Sarah Symons featured in latest issue of Scientific American

Sarah_Symons

In addition to her research and teaching efforts, Sarah Symons is also director of McMaster's William J. McCallion Planetarium. The planetarium runs public and private shows every week, presented by a competent and enthusiastic team of graduate students. The facility offers a valuable link between the Department of Physics and Astronomy and the greater Hamilton community.


McMaster astronomical researcher Sarah Symons has co-authored a piece entitled “Stars of the Dead” for the October 2015 edition of Scientific American.

Read an excerpt from the story or browse the full text below:

Archaeologists first began discovering these intriguing coffin records in the 1890s while exploring tombs in the nearby burial complex at Asyût.

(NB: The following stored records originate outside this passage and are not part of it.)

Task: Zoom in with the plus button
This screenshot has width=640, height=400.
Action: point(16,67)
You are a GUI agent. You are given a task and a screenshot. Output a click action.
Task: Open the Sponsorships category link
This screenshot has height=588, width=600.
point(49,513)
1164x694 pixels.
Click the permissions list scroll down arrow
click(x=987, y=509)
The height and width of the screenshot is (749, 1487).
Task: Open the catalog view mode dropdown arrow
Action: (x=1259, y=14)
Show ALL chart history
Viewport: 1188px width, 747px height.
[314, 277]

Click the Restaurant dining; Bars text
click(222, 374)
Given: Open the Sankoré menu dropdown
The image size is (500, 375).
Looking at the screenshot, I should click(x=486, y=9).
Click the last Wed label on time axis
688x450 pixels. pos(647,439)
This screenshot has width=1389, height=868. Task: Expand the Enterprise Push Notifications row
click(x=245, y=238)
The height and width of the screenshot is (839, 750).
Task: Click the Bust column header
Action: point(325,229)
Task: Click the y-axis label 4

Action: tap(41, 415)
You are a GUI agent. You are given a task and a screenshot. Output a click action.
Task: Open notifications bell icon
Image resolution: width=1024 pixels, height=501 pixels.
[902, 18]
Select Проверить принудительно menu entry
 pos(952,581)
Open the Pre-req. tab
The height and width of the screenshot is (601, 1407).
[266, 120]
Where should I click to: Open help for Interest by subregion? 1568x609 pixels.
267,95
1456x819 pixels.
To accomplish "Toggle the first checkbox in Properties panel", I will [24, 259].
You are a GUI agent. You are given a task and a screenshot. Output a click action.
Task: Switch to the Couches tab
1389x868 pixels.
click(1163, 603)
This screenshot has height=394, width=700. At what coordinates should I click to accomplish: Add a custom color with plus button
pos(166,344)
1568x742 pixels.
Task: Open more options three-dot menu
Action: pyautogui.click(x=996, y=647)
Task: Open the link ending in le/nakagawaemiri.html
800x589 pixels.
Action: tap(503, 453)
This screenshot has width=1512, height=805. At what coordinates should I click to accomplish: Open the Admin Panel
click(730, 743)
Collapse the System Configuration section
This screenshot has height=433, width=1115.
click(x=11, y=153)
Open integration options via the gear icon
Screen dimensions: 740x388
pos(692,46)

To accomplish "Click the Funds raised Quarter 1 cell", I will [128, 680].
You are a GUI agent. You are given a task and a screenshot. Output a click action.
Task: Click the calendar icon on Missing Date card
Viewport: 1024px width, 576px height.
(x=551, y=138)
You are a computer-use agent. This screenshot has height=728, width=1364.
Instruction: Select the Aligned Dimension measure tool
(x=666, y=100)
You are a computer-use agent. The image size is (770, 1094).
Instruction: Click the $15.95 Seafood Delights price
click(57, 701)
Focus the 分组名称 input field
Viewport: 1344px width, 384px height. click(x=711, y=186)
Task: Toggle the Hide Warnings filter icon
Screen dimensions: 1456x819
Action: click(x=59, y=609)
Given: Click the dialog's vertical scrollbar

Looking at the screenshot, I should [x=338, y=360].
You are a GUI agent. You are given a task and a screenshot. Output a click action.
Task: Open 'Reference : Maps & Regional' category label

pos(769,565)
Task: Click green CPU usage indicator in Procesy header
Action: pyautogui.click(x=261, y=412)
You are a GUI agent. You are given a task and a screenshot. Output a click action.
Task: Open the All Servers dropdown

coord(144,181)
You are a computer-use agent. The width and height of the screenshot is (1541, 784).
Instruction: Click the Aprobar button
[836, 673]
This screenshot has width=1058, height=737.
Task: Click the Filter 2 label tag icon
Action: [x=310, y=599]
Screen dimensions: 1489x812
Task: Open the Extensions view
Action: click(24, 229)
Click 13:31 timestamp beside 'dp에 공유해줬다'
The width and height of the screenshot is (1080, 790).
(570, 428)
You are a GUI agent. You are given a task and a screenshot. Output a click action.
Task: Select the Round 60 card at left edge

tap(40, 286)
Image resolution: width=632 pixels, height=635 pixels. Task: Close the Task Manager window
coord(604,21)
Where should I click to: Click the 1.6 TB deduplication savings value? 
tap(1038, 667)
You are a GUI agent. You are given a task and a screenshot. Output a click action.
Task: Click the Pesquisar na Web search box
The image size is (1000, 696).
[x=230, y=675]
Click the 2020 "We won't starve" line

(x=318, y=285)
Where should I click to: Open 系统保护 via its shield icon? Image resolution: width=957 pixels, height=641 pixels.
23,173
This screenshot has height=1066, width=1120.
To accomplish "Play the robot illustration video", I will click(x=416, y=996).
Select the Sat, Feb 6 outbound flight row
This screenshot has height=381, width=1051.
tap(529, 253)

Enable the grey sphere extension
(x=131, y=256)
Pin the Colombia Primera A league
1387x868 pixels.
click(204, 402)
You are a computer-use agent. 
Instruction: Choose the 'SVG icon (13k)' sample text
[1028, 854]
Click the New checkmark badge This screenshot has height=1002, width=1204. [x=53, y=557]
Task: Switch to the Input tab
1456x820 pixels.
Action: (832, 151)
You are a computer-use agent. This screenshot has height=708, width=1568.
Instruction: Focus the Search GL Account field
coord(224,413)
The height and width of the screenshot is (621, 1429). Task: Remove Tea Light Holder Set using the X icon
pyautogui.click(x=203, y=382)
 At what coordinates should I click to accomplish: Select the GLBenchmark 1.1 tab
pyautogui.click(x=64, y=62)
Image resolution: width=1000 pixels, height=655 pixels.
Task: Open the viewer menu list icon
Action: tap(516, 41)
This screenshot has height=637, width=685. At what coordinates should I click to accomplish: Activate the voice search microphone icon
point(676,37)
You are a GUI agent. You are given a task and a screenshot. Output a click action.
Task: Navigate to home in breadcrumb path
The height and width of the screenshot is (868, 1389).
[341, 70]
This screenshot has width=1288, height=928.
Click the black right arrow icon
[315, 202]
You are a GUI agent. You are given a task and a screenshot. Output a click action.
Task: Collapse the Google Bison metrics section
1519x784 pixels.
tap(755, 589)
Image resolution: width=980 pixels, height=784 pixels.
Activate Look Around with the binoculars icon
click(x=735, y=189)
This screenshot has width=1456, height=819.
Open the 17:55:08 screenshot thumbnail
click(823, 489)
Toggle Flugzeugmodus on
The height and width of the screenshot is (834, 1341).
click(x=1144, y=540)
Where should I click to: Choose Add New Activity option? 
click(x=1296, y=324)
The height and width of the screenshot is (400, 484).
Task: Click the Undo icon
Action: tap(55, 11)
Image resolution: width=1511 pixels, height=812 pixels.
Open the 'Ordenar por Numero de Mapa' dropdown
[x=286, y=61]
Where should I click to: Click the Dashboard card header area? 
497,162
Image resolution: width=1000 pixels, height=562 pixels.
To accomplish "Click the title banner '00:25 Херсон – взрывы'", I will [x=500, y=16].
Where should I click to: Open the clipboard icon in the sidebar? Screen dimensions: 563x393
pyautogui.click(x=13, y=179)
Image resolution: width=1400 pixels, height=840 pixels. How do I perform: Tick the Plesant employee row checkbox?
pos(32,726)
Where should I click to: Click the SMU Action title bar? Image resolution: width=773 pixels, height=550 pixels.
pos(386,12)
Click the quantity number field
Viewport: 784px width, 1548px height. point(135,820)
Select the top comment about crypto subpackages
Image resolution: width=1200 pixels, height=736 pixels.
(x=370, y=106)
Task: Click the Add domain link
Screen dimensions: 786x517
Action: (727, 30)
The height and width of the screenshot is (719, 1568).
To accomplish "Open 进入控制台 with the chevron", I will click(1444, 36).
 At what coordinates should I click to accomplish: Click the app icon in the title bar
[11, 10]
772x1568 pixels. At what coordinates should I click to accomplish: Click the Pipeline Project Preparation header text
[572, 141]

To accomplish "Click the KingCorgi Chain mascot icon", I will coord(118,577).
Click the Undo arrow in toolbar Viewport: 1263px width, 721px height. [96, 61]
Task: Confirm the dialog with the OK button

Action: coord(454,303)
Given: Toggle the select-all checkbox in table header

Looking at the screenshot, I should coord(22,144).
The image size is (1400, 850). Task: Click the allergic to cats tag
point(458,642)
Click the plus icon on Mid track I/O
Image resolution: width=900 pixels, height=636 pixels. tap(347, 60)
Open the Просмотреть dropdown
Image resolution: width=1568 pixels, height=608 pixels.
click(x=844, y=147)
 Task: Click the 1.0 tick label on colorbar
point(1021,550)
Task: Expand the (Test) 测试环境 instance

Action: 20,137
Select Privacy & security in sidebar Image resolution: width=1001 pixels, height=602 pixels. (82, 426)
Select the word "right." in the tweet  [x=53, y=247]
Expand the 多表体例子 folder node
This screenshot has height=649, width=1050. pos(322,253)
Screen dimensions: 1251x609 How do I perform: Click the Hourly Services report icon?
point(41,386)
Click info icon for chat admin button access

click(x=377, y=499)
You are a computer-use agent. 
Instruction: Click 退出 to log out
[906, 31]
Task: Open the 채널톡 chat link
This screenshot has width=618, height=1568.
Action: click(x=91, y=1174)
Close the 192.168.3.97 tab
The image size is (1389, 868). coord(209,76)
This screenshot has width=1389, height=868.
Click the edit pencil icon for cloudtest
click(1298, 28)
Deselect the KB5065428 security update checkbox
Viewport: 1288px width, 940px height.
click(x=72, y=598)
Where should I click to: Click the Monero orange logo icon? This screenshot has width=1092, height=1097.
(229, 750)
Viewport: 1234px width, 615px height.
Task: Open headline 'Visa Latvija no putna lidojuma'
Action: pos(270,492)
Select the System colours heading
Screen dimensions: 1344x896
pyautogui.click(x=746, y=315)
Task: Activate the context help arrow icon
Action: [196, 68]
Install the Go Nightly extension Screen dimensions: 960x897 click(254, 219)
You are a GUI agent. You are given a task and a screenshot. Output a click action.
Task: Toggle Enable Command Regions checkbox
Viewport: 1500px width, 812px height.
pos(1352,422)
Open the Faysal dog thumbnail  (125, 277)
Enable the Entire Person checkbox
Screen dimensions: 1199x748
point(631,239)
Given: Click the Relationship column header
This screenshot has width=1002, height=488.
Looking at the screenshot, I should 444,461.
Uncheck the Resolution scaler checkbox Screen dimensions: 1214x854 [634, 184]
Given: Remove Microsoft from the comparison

After opening up certain rectangular caskets that held the mummified remains of local nobility, the explorers found very specific designs on the inside lids instead of the plain wood or the extracts from religious texts seen in most ancient Egyptian coffins.

These special drawings depict an organized table of star names, recording the movements of selected stars, such as Sirius, throughout the year.

Read the full story

Symons is a teaching professor in the Department of Physics and Astronomy and the Integrated Science Program. Her main area of research involves the history of science, with a particular focus on ancient Egyptian astronomy.

She examines descriptive texts written in hieroglyphs, astronomical tables, depictions of the sky on the ceilings of temples and tombs and small instruments such as sundials.

One of the unique features of Egyptian astronomical activity is the construction of “star clocks” — tables of star names charting the position of constellations through the nights of the year.

Through her work at McMaster, Symons is trying to deduce the way these tables were developed and the observational methods used to construct them.

The article was co-authored by Elizabeth Tasker, a former postdoctoral fellow at McMaster and current assistant professor at Hokkaido University in Sapporo, Japan.